Ognuno può leggere i testi che vuole, unendoli ovviamente all’esperienza personale. In commercio, almeno in Italia, vi è un solo libro che tratta di astrologia e di orientamento scritto dal francese Barbault, che posseggo da anni e che mi è stato di notevole aiuto quando ho iniziato questo percorso. Spulciando nella biblioteca della mia città ho trovato dei testi che parlano dell’argomento riscontrandoli molto farraginosi e scritti per addetti ai lavori (psicologi ecc., ma non ovviamente per astrologhi…), dotati di schede ed esempi particolarmente complessi. Paradossalmente, tra quella copiosa messe, mi è capitato tra le mani: “Valutazione e orientamento” di Francesco De Bartolomeis, Ed. Loescher, del 1974 (dunque un testo datato, ma i più vecchi risultano spesso i migliori in quanto contengono argomenti che anticipano di gran lunga i tempi). Questo libro fa parte di una collana dedicata alla pedagogia, quindi all’orientamento scolastico, ma è interessante per alcune affermazioni estremamente coerenti con la realtà di oggi. Sebbene, ripeto, questo testo non interessi in maniera specifica in quanto parla esclusivamente della valutazione scolastica con qualche excursus sulle eventuali problematiche lavorative, è giusto che si conosca non solo l’orientamento “adulto”, ma anche quello adolescenziale. Da un operatore astrologo che si occupa di questo settore potrebbe anche capitare un ragazzo che, sebbene abbia già una qualche idea “captata” durante l’iter scolastico, potrebbe, in realtà, risultare confuso nelle scelte professionali, a prescindere dagli studi fatti e che potrebbero essere stati, per svariati motivi, scelti non direttamente dal soggetto ma imposti o auto-imposti per una primaria confusione iniziale.
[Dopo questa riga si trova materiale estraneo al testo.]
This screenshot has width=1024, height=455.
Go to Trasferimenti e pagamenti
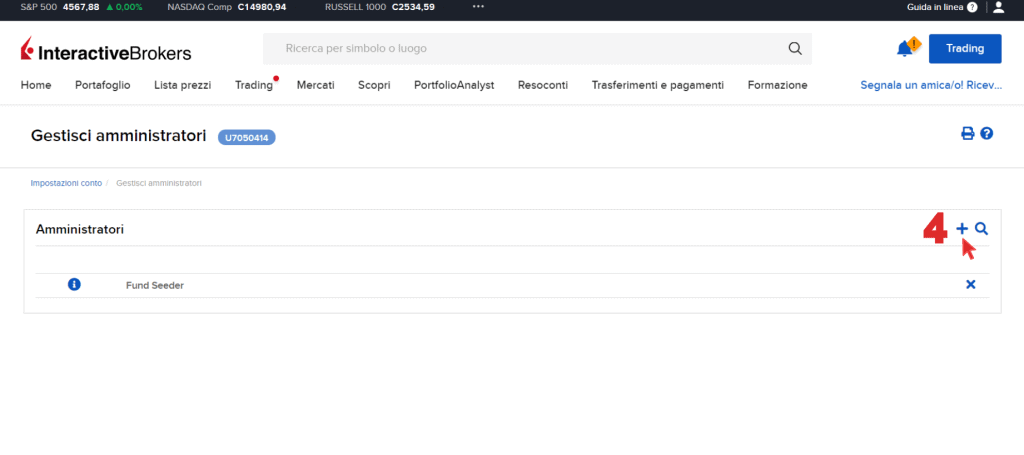[x=657, y=86]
Ripeto, è un testo molto attuale, soprattutto rispetto alla scuola odierna. Se uno legge capisce che l’istituzione scolastica non è molto cambiata nel corso del tempo… Tra l’altro, come dicevo, alcuni passaggi l’autore li ha dedicati al mondo del lavoro considerato che orientamento scolastico e lavorativo sono, in linea di massima, correlati e quindi anche noi dovremmo tenere in considerazione le diverse sfaccettature del sociale (anagrafiche, ambientali ecc.)
Nel capitolo “Orientare: Verso che cosa? Per quali fini?”, l’autore definisce l’orientamento “parte di quell’insieme di interventi mediante cui un operatore aiuta gli individui a fare il miglior uso dei poteri mentali e dei bisogni sociali, li stimola a intraprendere attività e a sviluppare capacità di valutazione. Questo per quanto riguarda il ruolo della scuola: ad esso dovrebbe corrispondere una coerente domanda di professionalità da parte della società…”.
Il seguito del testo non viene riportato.